The two interpreters are entirely at variance with one another. Lyell's solution is as follows. A disbeliever in cataclysmal changes from the absence (?) of any reliable historical data on the point, as well as from a strong bias to the uniformitarian conceptions of geologic changes,[1842] he attempts to trace the Atlantis “tradition” to the following sources:

(1) Barbarous tribes connect catastrophes with an avenging God, who is assumed in this way to punish immoral races.

(2) Hence the commencement of a new race is logically a virtuous one.

(3) The primary source of the geologic basis of the tradition was Asia—a continent subject to violent earthquakes. Exaggerated accounts would thus be handed down the ages.

(4) Egypt, being herself free from earthquakes, nevertheless based her not inconsiderable geologic knowledge on these cataclysmal traditions.

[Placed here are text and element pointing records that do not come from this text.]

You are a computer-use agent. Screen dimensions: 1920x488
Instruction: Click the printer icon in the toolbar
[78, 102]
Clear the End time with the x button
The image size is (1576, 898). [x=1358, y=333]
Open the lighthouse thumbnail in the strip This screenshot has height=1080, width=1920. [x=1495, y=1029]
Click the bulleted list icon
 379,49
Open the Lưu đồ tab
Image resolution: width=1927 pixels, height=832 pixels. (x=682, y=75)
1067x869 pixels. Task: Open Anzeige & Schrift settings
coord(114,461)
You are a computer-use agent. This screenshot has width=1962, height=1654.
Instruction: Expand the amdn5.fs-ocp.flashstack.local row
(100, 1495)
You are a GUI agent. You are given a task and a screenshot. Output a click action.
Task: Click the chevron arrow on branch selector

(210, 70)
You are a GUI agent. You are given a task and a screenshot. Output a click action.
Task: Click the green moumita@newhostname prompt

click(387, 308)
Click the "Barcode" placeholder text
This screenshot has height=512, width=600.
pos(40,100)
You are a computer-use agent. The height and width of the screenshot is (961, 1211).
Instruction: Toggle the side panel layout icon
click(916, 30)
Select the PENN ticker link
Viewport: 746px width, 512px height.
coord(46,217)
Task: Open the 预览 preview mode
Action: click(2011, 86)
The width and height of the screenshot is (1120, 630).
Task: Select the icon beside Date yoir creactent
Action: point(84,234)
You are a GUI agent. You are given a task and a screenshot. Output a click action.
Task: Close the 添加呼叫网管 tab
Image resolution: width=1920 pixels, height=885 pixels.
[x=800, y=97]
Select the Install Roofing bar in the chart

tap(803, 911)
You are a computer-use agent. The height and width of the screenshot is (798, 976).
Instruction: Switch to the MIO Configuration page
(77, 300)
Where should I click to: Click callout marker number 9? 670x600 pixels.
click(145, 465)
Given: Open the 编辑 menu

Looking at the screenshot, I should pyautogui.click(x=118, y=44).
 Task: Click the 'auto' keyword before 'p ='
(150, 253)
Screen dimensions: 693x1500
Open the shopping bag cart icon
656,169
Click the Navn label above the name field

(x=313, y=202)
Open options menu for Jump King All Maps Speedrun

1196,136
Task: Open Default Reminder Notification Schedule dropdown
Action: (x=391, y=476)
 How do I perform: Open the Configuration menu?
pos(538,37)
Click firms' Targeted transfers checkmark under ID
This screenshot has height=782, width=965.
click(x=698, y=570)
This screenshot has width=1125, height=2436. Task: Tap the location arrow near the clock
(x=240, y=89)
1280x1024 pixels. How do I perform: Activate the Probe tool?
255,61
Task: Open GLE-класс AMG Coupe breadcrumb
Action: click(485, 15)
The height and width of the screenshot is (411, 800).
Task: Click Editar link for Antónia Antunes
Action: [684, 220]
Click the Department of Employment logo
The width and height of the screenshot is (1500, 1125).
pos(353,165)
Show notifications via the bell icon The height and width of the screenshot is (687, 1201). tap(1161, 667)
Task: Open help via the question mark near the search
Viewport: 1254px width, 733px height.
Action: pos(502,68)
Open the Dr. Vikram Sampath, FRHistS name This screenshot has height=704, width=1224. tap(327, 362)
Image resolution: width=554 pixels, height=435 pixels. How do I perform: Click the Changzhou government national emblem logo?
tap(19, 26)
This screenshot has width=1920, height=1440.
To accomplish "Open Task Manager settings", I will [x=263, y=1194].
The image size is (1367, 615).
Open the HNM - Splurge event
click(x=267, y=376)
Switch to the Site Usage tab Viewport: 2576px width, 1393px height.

An ingenious “explanation,” as all such are! But proving a negative is proverbially a difficult task. Students of Esoteric Science, who know what the resources of the Egyptian priesthood really were, need no such laboured hypothesis. Moreover, while an imaginative theorist is always able to furnish a reasonable solution of problems which, in one branch of Science, seem to necessitate the hypothesis of periodical cataclysmic changes on the surface of our planet, the impartial critic who is not a specialist, will recognize the immense difficulty of explaining away the cumulative evidences—namely, the archaeological, ethnological, geological, traditional, botanical, and even biological—in favour of former continents now submerged. When each science is fighting for its own hand, the cumulative force of the evidence is almost invariably lost sight of.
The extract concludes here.